Funny men Jackie Gleason and Red Skelton were replaced with the sexier Dennis Miller and Eddie Murphy.

Matriarchy overpowered male- geared advertising with the saturation of tampon and shampoo commercials, Golden Girls, and the precursor to sensitivity training, the After School Special.

Even the NFL suffered a feminine overhaul with the introduction of ridiculous- sounding penalties that included ‘grasping a facemask’, ‘taunting’, and ‘late arrival on the field’, and later, feminine- laced products endorsed by the league, the latest of which includes Febreeze, the “official air freshener of the NFL”.

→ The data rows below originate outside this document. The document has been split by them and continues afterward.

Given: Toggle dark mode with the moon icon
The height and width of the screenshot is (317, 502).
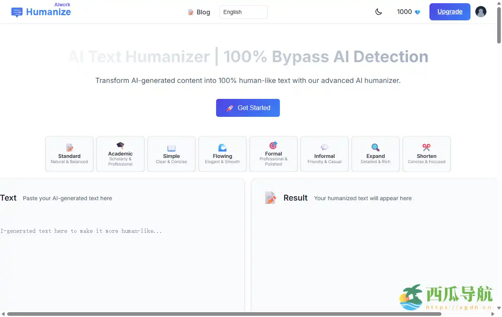Looking at the screenshot, I should point(378,12).
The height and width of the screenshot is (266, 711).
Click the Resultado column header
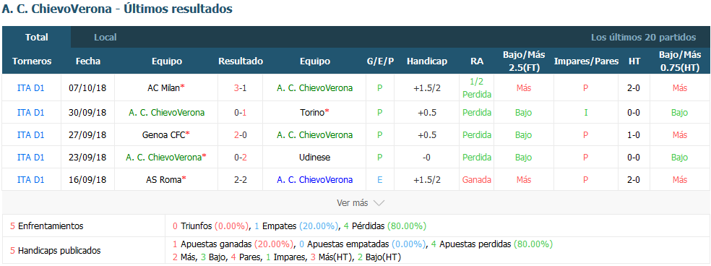(x=241, y=61)
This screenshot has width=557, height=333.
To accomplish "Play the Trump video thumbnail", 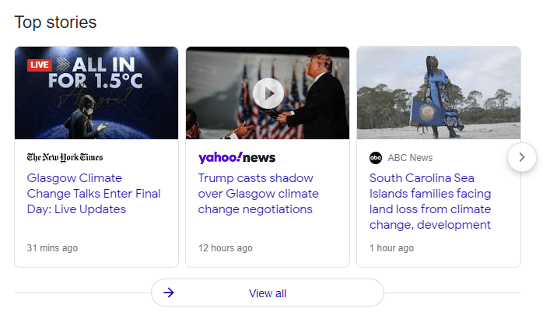I will [x=268, y=93].
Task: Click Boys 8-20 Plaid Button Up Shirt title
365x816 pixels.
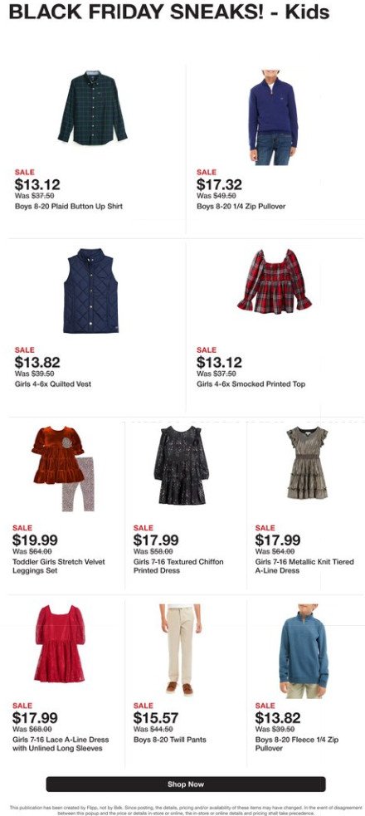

Feminine values have even infiltrated the DMV: the Department of Transportation is permitted by law to refuse issuing any license plate that could be deemed offensive to good taste, whether a requested personalized plate or a random combination of letters and numbers.

Feminization has also invaded nature: male fish in several major river basins throughout the nation are exhibiting female characteristics, to include laying their own eggs.

Even our cars are feminized; nagging one just like a wife with loud buzzers and bells that ring for every little discretion from leaving the lights on, to failing to strap your 8 year- old into his car seat within an inch of his life.

Black studies, women’s studies, children’s studies and media studies were new fields gaining credibility in matters of legislation and society. Women ruled the country.

The only bastion of true manliness to have survived is the jock strap aisle at Dunham’s.

It became a world unlike any humans had known before. Trends began to turn towards public welfare, as seatbelt, helmet and child safety seat use became mandatory though out the nation. Cigarette ads began to disappear from magazines, billboards and television. After school specials taught our kids to Just Say No to sex- because you’ll surely get AIDS and die- and drugs, because they come from places like Columbia, and once we declared Satan having left Russia, it was surely the only place he had left to go.

Conservative Christians, also known as the Christian Right, also rose to popularity in the 1980’s. Hardly fast friends with feminists, they did at least agree on the evil of sexuality during the anti- pornography movement. 

But the similarities ended there: the Christian right was terrified of feminists, simply, because they spoke. They didn’t stay home to take care of the children. The asserted their own thoughts and insisted on recognition. So when AIDS gave these puritan values a shot in the arm, it seemed to prove them correct: sex had become dirty- and not the good kind.

And so, enter the stereotype of the frigid feminist: a busy body so eternally turned off and uninterested in sex with men that her only emotional release is in supervising the lifestyles and choices of other people. Modern women had been raised to be sexually independent, but the fear of STDs and seemingly the reasonable religious and feminist arguments, coupling would just have to wait.